The five important steps from the Warner-Collins bill included in the Cybersecurity Information Sharing Act of 2015 include:
1. Legislation that would allow the Secretary of Homeland Security to operate intrusion detection and prevention capabilities on all federal agencies on the .gov domain.
2. Legislation that permits the Secretary of Homeland Security to conduct risk assessments of any network within the government domain.
3. Legislation that allows the Secretary of Homeland Security to operate defensive countermeasures on these networks once a cyber threat has been detected.
4. Legislation to strengthen and streamline the authority Congress gave to DHS last year to issue binding operational directives to federal agencies, especially to respond to substantial cyber security threats in emergency circumstances.
5. Legislation that requires the Office of Management and Budget to report to Congress annually on the extent to which OMB has exercised its existing authority to enforce government wide cyber security standards.

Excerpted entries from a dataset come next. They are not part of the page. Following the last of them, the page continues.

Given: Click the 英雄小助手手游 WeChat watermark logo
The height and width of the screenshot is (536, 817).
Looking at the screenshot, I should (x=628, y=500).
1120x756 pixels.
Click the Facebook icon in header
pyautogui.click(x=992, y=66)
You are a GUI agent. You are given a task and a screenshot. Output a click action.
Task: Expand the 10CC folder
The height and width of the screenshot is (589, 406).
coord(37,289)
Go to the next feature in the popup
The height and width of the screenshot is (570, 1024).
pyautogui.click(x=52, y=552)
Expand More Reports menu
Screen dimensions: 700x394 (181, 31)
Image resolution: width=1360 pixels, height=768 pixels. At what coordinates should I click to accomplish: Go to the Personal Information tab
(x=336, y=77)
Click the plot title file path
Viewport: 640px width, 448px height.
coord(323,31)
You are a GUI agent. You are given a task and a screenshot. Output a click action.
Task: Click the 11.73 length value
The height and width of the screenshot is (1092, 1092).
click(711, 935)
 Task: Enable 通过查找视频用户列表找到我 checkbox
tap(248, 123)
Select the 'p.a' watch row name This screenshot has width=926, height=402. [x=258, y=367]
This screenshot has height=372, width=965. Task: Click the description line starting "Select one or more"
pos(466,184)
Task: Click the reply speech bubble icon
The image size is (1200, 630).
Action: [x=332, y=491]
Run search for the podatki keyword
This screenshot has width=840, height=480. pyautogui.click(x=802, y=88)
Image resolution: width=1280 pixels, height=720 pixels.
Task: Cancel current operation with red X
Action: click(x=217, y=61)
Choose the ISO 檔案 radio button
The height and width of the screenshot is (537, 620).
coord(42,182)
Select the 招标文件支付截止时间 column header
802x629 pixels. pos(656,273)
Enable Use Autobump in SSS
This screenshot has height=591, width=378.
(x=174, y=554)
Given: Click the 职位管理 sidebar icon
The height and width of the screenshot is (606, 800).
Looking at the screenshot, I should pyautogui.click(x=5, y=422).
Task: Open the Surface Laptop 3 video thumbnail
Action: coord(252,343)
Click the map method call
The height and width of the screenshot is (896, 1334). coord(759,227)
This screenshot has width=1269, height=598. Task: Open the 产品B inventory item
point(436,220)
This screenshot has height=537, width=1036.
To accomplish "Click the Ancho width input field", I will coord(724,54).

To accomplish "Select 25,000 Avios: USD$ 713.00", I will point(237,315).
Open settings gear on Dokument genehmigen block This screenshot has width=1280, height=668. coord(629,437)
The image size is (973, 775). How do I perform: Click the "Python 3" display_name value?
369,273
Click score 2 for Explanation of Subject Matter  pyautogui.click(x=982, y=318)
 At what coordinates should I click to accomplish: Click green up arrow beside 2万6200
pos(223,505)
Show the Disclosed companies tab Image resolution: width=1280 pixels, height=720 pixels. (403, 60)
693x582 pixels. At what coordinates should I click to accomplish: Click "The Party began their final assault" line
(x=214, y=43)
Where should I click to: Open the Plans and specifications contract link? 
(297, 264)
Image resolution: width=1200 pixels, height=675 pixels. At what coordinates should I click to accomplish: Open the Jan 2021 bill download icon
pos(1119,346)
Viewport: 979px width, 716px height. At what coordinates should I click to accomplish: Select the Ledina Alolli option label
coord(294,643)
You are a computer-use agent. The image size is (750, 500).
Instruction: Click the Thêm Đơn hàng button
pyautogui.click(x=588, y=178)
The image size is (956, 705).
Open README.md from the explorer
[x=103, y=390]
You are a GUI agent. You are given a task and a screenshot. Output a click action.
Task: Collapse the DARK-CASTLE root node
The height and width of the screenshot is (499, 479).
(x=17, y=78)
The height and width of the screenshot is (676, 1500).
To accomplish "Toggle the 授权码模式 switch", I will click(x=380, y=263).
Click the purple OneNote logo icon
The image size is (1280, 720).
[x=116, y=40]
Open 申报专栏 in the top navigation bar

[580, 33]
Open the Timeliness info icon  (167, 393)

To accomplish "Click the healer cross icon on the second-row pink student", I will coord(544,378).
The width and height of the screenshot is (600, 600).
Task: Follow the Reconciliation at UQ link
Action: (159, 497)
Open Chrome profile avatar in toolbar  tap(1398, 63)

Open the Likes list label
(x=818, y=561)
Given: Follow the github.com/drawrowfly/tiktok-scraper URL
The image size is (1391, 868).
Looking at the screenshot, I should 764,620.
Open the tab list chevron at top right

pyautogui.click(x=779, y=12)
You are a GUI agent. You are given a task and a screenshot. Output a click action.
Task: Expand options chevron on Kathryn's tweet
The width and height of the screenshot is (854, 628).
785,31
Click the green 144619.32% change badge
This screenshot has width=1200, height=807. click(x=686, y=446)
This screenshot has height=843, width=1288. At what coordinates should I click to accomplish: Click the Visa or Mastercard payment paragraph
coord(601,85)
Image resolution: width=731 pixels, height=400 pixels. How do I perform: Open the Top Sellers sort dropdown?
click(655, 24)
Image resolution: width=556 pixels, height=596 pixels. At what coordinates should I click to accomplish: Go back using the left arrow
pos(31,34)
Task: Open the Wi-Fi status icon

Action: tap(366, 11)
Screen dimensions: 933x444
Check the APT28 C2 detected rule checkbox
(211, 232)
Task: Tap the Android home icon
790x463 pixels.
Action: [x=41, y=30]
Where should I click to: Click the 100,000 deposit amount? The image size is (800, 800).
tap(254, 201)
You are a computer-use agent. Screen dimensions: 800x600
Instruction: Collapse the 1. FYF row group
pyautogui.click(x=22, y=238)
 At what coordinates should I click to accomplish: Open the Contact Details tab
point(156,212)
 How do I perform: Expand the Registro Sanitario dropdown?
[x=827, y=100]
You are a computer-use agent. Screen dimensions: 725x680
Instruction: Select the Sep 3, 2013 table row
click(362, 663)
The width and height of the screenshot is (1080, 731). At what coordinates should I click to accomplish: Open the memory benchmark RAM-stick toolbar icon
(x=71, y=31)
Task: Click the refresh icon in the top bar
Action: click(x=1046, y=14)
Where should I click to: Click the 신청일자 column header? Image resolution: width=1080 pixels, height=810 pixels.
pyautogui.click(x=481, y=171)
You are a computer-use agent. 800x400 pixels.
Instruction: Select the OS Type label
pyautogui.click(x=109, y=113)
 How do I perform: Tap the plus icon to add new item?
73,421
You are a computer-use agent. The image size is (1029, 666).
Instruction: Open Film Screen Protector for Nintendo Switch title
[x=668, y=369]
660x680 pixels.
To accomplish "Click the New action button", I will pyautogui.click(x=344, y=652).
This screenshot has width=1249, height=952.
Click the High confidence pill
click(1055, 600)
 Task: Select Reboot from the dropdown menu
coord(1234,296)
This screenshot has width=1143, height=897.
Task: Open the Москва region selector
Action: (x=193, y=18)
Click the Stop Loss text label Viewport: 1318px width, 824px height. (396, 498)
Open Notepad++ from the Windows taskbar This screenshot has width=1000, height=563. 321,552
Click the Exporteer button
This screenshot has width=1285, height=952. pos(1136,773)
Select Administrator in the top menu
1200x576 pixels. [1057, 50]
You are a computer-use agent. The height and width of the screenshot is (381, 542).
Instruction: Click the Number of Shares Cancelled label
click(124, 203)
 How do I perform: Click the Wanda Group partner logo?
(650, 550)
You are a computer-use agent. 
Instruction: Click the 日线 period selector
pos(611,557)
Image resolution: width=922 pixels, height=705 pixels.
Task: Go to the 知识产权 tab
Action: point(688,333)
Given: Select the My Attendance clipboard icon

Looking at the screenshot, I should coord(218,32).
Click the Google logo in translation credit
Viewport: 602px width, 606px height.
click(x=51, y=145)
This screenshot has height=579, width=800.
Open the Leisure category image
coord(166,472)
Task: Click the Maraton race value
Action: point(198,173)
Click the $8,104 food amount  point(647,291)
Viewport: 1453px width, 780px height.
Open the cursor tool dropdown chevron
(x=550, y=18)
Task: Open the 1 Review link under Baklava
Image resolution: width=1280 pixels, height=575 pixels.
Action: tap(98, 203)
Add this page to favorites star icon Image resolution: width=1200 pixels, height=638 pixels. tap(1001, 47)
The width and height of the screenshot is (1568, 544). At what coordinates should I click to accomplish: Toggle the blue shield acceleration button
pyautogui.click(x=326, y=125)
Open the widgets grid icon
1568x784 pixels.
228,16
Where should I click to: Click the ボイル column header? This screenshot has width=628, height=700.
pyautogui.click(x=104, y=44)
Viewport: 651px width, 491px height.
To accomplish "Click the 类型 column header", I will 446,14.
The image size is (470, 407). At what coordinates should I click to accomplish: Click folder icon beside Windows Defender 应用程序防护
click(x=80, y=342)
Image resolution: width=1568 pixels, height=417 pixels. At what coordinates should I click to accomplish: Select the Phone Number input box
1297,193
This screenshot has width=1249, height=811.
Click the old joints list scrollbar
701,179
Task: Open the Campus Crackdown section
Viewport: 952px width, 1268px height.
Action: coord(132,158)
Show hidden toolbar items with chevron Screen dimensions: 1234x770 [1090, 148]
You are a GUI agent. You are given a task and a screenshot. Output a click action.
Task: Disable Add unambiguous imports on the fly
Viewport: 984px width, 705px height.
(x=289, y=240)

Additionally, CISA includes another provision on critical infrastructure cybersecurity reporting, championed by Sen. Warner, that requires DHS and appropriate regulatory entities to assess whether the government receives adequate information from those critical infrastructure entities whose failure due to cyberattacks would cause “catastrophic” consequences by threatening access to life-sustaining services, causing catastrophic economic damage, or that would severely degrade our national security or national security capabilities – including systems such as airline traffic control, water systems, electrical grids, or significant financial systems.